=== Исходный текст ===

Что же это был человек? Кто он, какого рода и как очутился в близком окружении сначала Августа II, а потом и Петра I?

Имя этого человека – Йоханн Рейнхольд (фон) Паткуль, звание его – лифляндский дворянин и барон, ведущий свою родословную от рыцарей-тевтонцев, которые в 13 веке пришли в Прибалтику и огнём и мечом покорили эту землю, причинив массу бед и страданий как коренному населению, так и их славянским соседям. Исследователи его биографии считают, что предки барона прибыли из Вестфалии, как и большинство немецких рыцарей, и носили фамилию Патдорф. С течением времени их немецкая фамилия изменилась и получила местное, характерное для Лифляндии, звучание с окончанием на «куль»6. Как известно, в большинстве случаев баронские фамилии совпадают с названием своего родового имения. Род Паткулей разрастался, пускал корни, в том числе и на территории самой Швеции.

Прежде чем обратиться к личности Паткуля, необходимо дать краткую историческую справку о Лифляндии, без которой будет трудно понять последующие события.

=== Выдержки из данных ===

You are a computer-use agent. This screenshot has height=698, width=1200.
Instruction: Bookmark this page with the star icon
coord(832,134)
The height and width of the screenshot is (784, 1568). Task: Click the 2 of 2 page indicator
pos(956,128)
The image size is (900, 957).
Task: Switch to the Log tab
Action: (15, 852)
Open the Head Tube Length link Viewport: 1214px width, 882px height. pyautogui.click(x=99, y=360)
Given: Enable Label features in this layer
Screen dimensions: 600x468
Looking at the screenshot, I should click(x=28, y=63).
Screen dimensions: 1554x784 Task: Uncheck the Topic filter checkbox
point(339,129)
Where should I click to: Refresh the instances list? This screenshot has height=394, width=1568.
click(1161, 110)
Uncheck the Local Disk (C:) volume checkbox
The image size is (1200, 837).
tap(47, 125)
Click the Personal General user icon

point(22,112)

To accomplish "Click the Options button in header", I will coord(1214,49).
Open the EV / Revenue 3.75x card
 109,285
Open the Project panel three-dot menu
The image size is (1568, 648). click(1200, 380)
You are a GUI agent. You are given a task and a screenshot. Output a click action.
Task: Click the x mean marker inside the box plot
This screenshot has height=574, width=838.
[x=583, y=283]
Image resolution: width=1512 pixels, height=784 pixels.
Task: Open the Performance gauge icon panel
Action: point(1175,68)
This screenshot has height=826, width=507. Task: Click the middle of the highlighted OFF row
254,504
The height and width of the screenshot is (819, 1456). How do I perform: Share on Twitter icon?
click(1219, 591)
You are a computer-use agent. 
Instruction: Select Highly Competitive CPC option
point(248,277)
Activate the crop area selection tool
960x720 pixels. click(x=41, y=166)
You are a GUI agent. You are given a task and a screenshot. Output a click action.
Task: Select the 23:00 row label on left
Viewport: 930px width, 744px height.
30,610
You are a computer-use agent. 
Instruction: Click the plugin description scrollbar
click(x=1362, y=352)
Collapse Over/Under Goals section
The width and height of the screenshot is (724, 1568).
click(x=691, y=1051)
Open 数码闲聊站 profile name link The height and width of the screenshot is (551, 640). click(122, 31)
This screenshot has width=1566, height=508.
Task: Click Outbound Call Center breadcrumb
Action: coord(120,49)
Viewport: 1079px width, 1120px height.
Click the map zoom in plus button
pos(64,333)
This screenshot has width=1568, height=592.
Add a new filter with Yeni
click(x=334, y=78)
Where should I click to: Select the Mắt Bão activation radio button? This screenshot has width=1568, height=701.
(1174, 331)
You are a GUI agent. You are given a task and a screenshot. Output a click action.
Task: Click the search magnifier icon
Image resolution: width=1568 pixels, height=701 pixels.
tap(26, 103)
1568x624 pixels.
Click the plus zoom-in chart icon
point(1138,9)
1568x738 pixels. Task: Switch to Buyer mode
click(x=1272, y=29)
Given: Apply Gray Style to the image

===

Задания к упражнению —
1) Переведите на английский язык следующее предложение из текста о Паткуле: «Род Паткулей разрастался, пускал корни, в том числе и на территории самой Швеции».
2) Продолжите текст о Паткуле, начав сразу после его последнего предложения.

Ответы по заданиям —
1) The Patkul family grew and put down roots, including on the territory of Sweden itself.

2)
Первоначально Лифляндия охватывала всю Прибалтику, включая Эстонию и Курляндию. История Лифляндии (Ливонии) – это сплошная история войн, а её территория – поле жестоких кровавых битв. Уже сразу после утверждения рыцарей в стране начались внутренние распри: сначала между гроссмейстерами ордена и епископами, потом между коренными «немцами» и вновь прибывающим из Германии дворянством. Одновременно шли нескончаемые войны с Литвой, Польшей и Россией. К моменту Реформации церкви рыцарский орден настолько ослаб и одряхлел, что стал разваливаться на части. Последний гроссмейстер ордена Готтхард Келлер в 1559 году уступил Польше все земли южнее Двины, а сам получил Курляндское герцогство, находившееся также под польским протекторатом. Остальная часть Лифляндии присоединилась к Литве.

Сразу после этого в Прибалтику пришли шведы и завоевали Ревель вместе с несколькими другими мелкими городами. Польша не захотела с этим мириться, и в Лифляндии началась первая шведско-польская война. Потом в события вмешался Иван Грозный, захотевший отвоевать в Прибалтике исконные русские земли, и на следующие 150 лет Лифляндия стала яблоком раздора «треугольных» устремлений соседних государств: Польши, России и Швеции. Этот треугольная конфигурация на полтора века станет доминирующей характеристикой региона.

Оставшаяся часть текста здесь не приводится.